Dans le cœur culturel de Kinshasa, une bataille silencieuse fait rage entre deux institutions majeures du patrimoine artistique congolais. L’Institut national des arts (INA) et le Centre culturel et artistique des pays d’Afrique centrale s’affrontent pour le contrôle d’un Guest House situé dans leur enceinte commune, dans la commune de Kasa-vubu. Ce conflit, qui pourrait sembler anodin, révèle en réalité des tensions profondes sur la gestion du patrimoine culturel en République Démocratique du Congo.
Claver Mboma, chef des travaux et président de la délégation syndicale de l’INA, a levé le voile sur ce différend lors d’un entretien accordé à Radio Okapi. Avec une colère contenue, il dénonce une « occupation illégale » des lieux par les agents du Centre culturel. « Ces infrastructures sont destinées à la formation de la jeunesse congolaise et africaine dans le domaine des arts et de la culture », insiste-t-il, rappelant que ces espaces ont été accordés par le président de la République. Une spoliation qui, selon lui, compromet l’avenir de la formation artistique en RDC.
Les griefs ne s’arrêtent pas là.
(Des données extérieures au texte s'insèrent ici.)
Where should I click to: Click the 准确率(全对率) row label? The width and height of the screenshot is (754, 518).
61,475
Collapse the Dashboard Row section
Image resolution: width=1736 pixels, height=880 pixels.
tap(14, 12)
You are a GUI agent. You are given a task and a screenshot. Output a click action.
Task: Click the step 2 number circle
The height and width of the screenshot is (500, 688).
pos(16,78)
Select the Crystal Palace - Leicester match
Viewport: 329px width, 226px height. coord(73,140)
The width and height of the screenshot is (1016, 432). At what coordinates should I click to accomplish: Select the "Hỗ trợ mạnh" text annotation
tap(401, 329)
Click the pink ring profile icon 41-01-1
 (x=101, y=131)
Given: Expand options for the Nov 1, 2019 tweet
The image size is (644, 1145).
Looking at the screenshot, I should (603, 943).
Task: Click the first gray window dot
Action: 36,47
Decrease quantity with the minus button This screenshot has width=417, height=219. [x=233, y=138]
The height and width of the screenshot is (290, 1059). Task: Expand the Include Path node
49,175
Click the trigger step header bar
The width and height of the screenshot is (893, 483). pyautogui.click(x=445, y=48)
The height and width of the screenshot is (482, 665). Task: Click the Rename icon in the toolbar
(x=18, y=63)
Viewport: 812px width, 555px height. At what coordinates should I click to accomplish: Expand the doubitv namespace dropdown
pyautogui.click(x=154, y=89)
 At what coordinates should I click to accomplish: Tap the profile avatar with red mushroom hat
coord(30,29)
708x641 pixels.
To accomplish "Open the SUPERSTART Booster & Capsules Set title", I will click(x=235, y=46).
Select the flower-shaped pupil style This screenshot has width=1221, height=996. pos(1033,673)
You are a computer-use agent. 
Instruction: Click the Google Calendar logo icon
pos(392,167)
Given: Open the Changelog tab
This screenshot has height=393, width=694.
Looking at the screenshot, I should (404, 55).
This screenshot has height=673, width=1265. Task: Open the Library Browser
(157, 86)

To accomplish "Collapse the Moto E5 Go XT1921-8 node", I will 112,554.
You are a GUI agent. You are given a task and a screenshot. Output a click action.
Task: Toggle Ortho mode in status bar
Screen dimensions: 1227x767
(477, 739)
Mboma accuse également le chargé de mission du Centre culturel, Balufu Bakupa, d’avoir mis le Guest House à disposition du ministère des Affaires étrangères pour y installer des machines de capture de photos destinées aux demandeurs de passeports. Une utilisation qui, selon lui, détourne le lieu de sa vocation première. Plus grave encore, il rapporte qu’un homme en uniforme a été mandaté pour casser la grille du Centre culturel de l’INA, un acte qu’il qualifie de « violent » et « inacceptable », surtout alors que des négociations étaient sur le point de s’engager.
Face à ces accusations, le directeur général par intérim du Centre culturel et artistique oppose un démenti catégorique. Pour lui, le Guest House est un espace partagé, destiné à accueillir des experts et artistes en résidence, dans le cadre de projets culturels ou de renforcement des capacités. « Ce n’est pas un lieu d’habitation, mais une résidence artistique », explique-t-il, soulignant l’importance de ce réseau pour les artistes congolais qui voyagent à l’étranger. Il propose même une gestion collégiale, une solution qui, selon lui, pourrait apaiser les tensions.
Au-delà des querelles administratives, ce conflit pose une question fondamentale : comment préserver et valoriser le patrimoine culturel congolais dans un contexte où les ressources sont limitées et les enjeux politiques souvent prégnants ? Le Guest House, dont le coût de gestion avoisine les 200 000 USD par an, symbolise à lui seul les défis auxquels fait face le secteur culturel en RDC. Entre formation des jeunes artistes et ouverture internationale, la voie semble étroite, mais essentielle pour l’avenir de la culture congolaise.
Alors que les deux camps campent sur leurs positions, la balle est désormais dans le camp des autorités compétentes. Une médiation s’impose pour éviter que ce différend ne nuise à la riche dynamique culturelle de Kinshasa, ville qui se veut pourtant le phare artistique de l’Afrique centrale. Dans l’ombre de cette bataille, c’est toute une génération d’artistes qui attend, impatiente, que l’art triomphe enfin des querelles intestines.